** Text extract **
# THUR. SPORTS NIGTH AT Vi Bratto`s



## Fulltime (Oct 29, 2007)

It is play offtime in the *BIG" D"* Pistons / Wing and the Tigers on Big Screen TV All the crew are welcome. :cb


----------



## Fulltime (Oct 29, 2007)

Fulltime said:


> It is play offtime in the *BIG" D"* Pistons / Wing and the Tigers on Big Screen TV All the crew are welcome. :cb
> Piston`s & Wing`s need one and Tigers could use A 101********** Let me know if you can come in I can get pizza n suds


----------



## 357 (May 3, 2007)

Jim,

The Tigers start at 7:05 on FSD, the Pistons start at 8:00 on TNT. The Wings game is on VS and I don't get the channel. The Wings don't start until 10PM. Are you guys going to be open late enough for us to enjoy all three games? Or maybe even lockup but still let us hang? 

Mike


----------



## Fulltime (Oct 29, 2007)

we can I in charge tonight


----------



## DETROITPHA357 (Jul 8, 2006)

I wish I could make it my daughter is sleep and I cant leave.
Wait I could tell les that I need to make a quick run for some milk


----------



## 357 (May 3, 2007)

This is for tomorrow right?

Thurs 5/1?

I'm pretty sure I can make it. Booker, you've got 23 hours to get your story straight. :ss


----------



## Fulltime (Oct 29, 2007)

** Source excerpt **
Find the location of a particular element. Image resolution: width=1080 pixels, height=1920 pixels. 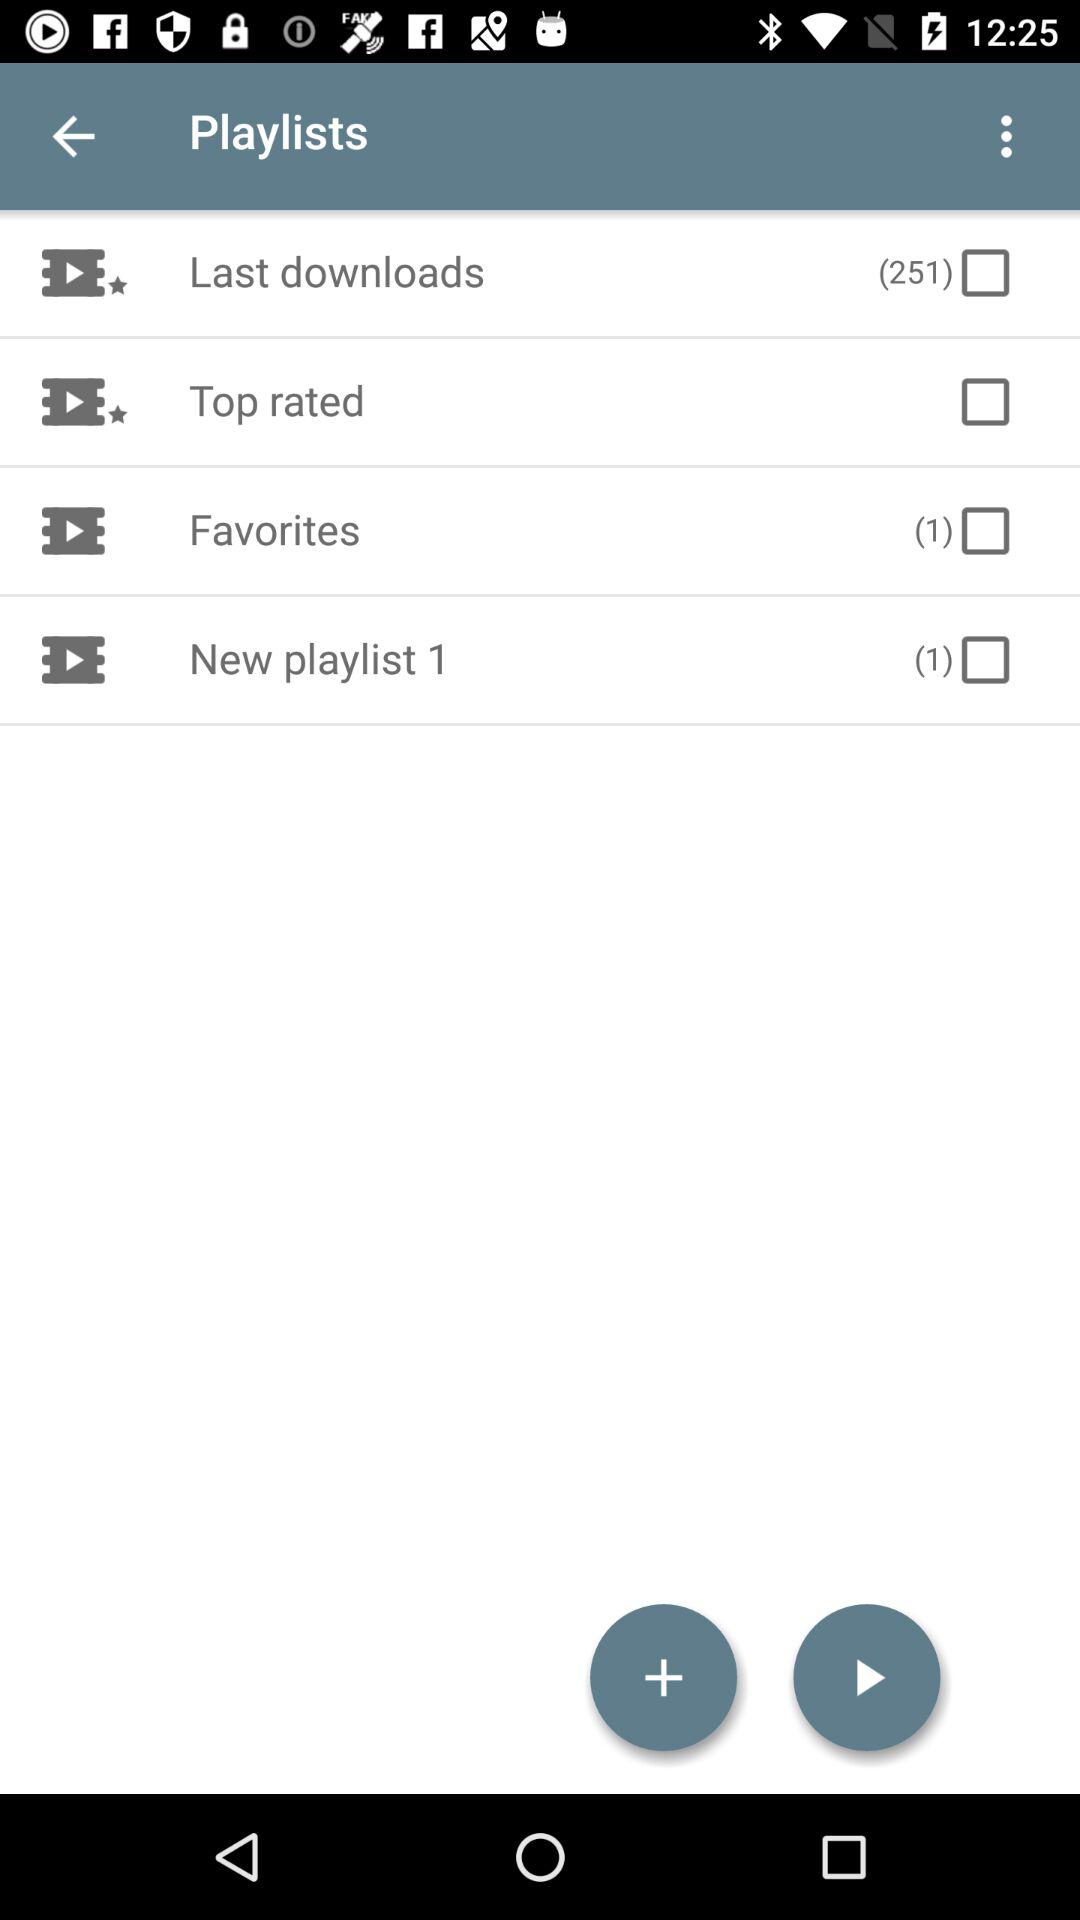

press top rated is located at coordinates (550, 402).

** Aim 1 **
In the sports-night thread, what time does the Tigers game start?
** Aim 2 **
Resume the sports-night thread from its final line.
The material above comes from a different source than the sports-night thread.

** Written answer 1 **
7:05, on FSD.

** Written answer 2 **
that right 5/1 andit is my son`s birthday! I will have to call him


----------



## Fulltime (Oct 29, 2007)

I am getting ready to go to the store . open`s at 11:00 store #586/466/4434


----------



## DETROITPHA357 (Jul 8, 2006)

357 said:


> This is for tomorrow right?
> 
> Thurs 5/1?
> 
> I'm pretty sure I can make it. Booker, you've got 23 hours to get your story straight. :ss


2day is my double day. get off at 3am:hn


----------



## Fulltime (Oct 29, 2007)

sorry booker cannot stay long only if is a emergence:chk:chk


----------



## CJupdike (Sep 7, 2005)

I don't think I'm making it tonight. What's going on next thursday, lol?


----------



## Fulltime (Oct 29, 2007)

A new set of playoff`s what ever night there one it is a good time. ask 357 .


----------



## 357 (May 3, 2007)

Jim,

Jerid and I had a great time. Thanks for the invite. I hope we can get a few more gorillas next time. Thank you for the wine. It was nice meeting some new faces, and putting a face to Glen's famous voice.

Mike


----------



## 357 (May 3, 2007)

Jim's right. Just stop by Vi Bratto's if you want to catch the game(s) and enjoy a smoke. They have a nice lounge with at 50" flat panel TV. It's awesome.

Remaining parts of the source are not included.